Nature has issued an Expression of Concern for a paper co-authored by a scientist who threatened to sue us last year for writing about another Expression of Concern for one of his other papers.
Here’s the “Editorial Expression of Concern” for “Non-adaptive origins of interactome complexity:”
Dr Michael Lynch has indicated that he no longer has confidence in the original data presented in this Letter, and would like to have his name removed as a co-author.
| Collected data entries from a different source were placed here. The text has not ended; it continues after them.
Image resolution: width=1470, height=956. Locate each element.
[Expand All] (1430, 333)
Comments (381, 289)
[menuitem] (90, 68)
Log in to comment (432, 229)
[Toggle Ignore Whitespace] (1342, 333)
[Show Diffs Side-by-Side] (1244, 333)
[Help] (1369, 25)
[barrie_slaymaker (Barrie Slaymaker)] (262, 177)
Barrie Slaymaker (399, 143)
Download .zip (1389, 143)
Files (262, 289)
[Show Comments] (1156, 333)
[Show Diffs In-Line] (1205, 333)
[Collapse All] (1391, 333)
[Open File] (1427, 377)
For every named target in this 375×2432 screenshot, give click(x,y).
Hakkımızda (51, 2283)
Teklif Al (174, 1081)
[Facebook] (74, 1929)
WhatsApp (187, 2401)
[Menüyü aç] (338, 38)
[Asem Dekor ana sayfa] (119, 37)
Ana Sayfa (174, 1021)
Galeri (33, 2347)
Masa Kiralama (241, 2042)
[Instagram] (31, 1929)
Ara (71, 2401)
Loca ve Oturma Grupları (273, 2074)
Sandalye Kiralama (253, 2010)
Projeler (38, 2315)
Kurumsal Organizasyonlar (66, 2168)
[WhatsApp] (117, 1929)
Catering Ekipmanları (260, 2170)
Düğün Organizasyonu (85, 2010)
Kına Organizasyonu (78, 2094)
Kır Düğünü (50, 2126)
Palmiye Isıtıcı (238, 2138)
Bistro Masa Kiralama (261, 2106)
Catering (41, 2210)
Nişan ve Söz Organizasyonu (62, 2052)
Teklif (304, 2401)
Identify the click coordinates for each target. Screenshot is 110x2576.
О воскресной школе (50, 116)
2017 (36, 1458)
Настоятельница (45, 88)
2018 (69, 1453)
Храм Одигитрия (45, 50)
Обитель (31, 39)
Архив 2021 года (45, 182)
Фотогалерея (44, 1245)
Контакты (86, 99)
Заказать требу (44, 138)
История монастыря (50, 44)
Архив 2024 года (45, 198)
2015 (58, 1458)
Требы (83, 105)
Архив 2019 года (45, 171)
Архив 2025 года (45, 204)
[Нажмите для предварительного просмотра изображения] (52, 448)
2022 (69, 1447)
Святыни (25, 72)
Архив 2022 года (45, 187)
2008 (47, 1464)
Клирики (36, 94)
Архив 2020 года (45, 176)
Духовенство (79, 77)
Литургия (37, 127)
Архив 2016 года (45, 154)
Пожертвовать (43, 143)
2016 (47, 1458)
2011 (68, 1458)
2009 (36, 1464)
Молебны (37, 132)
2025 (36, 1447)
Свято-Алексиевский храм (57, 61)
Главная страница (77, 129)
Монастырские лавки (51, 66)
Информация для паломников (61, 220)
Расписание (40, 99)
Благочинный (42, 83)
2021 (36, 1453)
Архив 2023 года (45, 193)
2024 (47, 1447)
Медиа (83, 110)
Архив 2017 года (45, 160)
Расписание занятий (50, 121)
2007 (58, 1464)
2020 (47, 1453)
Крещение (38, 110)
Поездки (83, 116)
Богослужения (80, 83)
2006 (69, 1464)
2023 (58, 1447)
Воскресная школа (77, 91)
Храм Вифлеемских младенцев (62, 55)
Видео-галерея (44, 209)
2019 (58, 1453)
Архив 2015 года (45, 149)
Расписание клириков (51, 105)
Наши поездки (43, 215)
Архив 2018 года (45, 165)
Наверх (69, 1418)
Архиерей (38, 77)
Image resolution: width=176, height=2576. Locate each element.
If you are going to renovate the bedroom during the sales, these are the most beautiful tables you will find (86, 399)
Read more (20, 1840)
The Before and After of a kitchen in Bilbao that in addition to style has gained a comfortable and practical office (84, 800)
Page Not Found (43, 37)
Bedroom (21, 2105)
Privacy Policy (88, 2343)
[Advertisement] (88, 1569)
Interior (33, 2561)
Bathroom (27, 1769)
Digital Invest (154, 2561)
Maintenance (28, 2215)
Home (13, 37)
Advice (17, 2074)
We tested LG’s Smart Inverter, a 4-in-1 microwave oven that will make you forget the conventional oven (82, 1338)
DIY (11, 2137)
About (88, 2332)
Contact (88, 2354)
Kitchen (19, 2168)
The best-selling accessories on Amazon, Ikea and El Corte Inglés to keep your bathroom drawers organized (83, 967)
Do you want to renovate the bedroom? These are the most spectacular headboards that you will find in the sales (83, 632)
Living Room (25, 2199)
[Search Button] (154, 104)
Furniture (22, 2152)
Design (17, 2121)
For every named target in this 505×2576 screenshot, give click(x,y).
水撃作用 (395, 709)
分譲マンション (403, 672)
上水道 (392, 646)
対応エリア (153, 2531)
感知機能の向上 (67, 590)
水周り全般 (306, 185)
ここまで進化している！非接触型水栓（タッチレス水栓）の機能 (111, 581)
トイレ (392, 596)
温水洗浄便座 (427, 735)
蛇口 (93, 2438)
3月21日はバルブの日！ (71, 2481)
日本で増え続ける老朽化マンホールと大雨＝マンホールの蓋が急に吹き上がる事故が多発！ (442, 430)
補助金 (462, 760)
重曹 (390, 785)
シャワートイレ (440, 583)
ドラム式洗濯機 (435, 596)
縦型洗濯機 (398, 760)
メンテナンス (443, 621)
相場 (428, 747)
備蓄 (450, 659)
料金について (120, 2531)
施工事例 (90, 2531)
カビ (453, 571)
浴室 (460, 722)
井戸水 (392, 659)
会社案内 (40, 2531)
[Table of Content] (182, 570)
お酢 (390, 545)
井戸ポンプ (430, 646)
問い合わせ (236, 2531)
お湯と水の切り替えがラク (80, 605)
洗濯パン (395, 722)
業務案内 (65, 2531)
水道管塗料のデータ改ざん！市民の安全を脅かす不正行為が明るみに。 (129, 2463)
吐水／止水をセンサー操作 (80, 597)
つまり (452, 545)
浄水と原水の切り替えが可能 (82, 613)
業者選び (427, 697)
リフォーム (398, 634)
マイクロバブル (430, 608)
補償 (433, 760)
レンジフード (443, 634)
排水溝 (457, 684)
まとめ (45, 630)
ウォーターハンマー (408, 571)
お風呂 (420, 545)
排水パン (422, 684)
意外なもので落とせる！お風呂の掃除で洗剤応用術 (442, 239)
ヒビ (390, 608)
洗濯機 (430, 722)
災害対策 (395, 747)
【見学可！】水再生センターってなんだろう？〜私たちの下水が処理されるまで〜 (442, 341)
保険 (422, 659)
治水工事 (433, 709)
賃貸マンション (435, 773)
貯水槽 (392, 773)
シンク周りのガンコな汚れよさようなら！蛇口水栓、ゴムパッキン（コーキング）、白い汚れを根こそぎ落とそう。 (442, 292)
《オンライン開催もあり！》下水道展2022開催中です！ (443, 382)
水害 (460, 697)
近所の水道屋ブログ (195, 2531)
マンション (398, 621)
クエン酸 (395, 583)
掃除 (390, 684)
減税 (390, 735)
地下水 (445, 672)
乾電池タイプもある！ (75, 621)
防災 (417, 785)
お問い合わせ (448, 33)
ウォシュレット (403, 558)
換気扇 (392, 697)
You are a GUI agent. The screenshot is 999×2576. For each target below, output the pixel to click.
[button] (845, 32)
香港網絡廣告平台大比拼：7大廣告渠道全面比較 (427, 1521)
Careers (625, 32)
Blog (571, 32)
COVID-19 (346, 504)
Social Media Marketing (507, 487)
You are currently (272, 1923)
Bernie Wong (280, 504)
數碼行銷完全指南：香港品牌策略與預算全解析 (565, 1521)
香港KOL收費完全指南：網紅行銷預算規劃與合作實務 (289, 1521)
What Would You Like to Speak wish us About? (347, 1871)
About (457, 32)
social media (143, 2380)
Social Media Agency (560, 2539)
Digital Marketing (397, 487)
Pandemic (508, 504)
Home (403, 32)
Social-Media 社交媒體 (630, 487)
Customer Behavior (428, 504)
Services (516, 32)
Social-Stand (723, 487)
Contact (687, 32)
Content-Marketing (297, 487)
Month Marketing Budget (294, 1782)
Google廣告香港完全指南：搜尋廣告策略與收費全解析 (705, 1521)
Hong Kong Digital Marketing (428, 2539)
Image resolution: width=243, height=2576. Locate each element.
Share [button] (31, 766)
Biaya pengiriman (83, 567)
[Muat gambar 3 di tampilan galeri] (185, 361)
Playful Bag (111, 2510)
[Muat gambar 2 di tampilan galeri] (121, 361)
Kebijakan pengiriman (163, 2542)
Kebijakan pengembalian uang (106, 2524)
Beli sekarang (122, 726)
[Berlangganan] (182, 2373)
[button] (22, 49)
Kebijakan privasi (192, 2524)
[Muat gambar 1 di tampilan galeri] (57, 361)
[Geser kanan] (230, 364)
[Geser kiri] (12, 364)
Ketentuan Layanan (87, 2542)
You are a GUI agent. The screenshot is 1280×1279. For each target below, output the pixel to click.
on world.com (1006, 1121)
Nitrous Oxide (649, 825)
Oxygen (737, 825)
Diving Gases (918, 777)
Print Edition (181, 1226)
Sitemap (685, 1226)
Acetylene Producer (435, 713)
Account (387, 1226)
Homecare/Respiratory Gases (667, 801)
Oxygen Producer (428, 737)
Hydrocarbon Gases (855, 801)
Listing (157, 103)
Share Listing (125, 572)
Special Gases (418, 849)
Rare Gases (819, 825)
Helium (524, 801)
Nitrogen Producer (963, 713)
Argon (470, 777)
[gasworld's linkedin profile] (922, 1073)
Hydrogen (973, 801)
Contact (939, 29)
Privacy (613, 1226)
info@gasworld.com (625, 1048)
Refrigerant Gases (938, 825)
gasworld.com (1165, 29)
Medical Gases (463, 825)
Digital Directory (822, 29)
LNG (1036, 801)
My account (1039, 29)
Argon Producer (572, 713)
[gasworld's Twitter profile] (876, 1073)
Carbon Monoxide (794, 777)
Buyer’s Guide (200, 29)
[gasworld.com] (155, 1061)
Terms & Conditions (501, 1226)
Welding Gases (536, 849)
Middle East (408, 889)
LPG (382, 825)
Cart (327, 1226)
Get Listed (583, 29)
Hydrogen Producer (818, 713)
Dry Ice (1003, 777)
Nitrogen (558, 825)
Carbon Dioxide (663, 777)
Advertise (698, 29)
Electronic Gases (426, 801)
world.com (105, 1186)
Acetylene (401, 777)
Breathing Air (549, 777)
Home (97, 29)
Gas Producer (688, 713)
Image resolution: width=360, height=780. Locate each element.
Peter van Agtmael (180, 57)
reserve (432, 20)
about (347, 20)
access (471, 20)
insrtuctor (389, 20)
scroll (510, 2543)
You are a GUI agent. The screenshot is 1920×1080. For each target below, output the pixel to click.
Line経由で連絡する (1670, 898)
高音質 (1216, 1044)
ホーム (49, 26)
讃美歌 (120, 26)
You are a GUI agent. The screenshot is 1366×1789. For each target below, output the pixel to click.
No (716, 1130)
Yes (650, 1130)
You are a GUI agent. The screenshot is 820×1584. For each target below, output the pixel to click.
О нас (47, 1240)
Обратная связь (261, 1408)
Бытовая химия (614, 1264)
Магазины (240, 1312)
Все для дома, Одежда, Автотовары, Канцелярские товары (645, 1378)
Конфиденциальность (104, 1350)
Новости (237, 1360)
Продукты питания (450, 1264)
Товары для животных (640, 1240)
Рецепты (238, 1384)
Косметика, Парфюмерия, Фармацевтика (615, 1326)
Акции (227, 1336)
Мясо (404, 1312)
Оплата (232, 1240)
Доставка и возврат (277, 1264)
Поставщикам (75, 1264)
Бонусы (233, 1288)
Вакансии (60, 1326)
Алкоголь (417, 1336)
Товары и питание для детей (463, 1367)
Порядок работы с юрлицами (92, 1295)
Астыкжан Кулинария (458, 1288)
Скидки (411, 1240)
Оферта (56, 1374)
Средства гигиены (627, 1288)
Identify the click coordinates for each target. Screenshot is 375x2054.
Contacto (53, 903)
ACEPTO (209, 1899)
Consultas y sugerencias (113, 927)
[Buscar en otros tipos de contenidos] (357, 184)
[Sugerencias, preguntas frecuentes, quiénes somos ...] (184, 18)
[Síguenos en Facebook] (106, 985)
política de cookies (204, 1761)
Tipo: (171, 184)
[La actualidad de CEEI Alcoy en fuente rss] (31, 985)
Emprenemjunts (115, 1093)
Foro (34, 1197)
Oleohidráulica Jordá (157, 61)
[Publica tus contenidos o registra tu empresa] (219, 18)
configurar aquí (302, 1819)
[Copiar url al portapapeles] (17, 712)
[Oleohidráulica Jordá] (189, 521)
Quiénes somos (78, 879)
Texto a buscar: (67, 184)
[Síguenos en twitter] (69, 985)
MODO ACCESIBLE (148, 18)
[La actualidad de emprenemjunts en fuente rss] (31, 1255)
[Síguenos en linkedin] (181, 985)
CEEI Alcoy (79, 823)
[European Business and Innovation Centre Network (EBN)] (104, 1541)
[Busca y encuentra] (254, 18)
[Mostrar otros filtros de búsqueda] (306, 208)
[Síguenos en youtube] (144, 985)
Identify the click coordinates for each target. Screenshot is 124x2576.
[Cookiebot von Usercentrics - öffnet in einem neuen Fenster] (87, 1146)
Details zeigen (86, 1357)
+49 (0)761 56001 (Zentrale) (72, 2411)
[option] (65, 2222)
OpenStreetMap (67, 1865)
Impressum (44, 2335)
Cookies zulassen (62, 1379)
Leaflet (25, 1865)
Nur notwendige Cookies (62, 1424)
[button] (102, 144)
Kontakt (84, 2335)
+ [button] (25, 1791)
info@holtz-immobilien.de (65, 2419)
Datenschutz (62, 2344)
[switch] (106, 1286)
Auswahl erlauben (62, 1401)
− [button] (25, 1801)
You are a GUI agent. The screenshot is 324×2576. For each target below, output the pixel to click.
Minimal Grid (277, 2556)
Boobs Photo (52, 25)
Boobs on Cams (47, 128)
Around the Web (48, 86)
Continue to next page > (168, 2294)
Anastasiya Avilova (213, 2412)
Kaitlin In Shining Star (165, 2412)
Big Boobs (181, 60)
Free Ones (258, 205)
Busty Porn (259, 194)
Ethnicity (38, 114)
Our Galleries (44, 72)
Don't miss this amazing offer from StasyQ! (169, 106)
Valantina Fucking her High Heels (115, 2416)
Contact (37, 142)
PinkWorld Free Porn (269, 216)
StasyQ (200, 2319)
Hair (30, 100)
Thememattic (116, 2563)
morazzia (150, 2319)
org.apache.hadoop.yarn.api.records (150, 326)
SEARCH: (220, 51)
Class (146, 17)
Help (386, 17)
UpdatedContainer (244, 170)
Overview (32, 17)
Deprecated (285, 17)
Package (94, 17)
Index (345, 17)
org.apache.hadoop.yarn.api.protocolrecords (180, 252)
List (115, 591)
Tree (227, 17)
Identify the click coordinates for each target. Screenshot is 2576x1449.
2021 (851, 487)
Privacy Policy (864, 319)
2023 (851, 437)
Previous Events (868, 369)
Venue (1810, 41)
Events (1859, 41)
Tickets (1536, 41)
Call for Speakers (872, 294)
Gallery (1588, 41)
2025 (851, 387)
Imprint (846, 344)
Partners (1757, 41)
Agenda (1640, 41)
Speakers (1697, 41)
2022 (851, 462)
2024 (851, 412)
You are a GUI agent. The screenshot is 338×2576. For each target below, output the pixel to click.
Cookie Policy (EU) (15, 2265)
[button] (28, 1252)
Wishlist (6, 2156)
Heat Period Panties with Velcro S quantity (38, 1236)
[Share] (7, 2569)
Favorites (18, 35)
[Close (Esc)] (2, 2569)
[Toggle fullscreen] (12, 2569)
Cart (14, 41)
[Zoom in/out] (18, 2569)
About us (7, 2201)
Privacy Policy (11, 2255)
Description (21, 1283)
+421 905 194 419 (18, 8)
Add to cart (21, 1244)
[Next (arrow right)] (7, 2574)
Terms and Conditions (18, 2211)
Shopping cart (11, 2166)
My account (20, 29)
Dr Ariel Fernández has conducted his own statistical analysis, firmly stands by the data and has claimed that differences in interpretation are at the basis of this disagreement. Nature’s editors have concluded that it is necessary to alert the readership to this controversy until further clarification is obtained.
The paper has been cited 57 times, according to Thomson Scientific’s Web of Knowledge.
Fernández tells Retraction Watch that he has posted the following “Open Data and Post-Publication Information” in response to the Expression of Concern:
In an addendum appended to the letter on November 26, 2014, the Editors of Nature have upheld the work while pointing to a controversy between the two authors. The paper and its addendum may be found at the url:
To clarify the controversy issue, I have posted on the web the step-by-step instructions and the code required to reproduce and analyze the primary data and I have also published at the same website the raw data, statistical analysis of the raw data and the resulting interpretation. The information may be found in my tutorial at the url
By posting this tutorial, I am fulfilling the open-data mandate (not enforced by Nature at this time) and I am also inviting the readership to generate more information that would shed light on the controversy. Should readers have further questions or requests, they can contact me at email@example.com
It’s not clear to us that Nature has “upheld the work,” as Fernández claims, and it’s not what they wrote in the Expression of Concern. Such Expressions of Concern are often posted when there are questions about whether the data exist at all.
At this point, I’ll just say this is not a matter of “confidence in the data” or in the statistical analysis or interpretation of the data.
it was brought to the Editors’ attention that the data generated by the first author, Ariel Fernandez, seemed anomalous. One of the author’s institutions found that the data were not reproducible from the described methods, but an investigation by the author’s other institution did not find the data or their interpretation suspicious.
Fernández threatened to sue us for covering that Expression of Concern, and has since posted a document at Academia.edu that claims to be the conclusions of an “in-depth analysis” of the paper. He had earlier claimed in a now-removed post on the same site that the
paper was critically reviewed by a senior faculty member at the University of Chicago at the behest of BMC Genomics. The paper was found to stand on firm ground. The professor found the work to be correct and reproducible. Therefore, the paper will not be retracted and the record will not be corrected.
Fernández also had another paper put on hold for concerns over anomalous data, and has corrected the funding sources in several papers, in an apparent attempt to disclaim support from the NIH.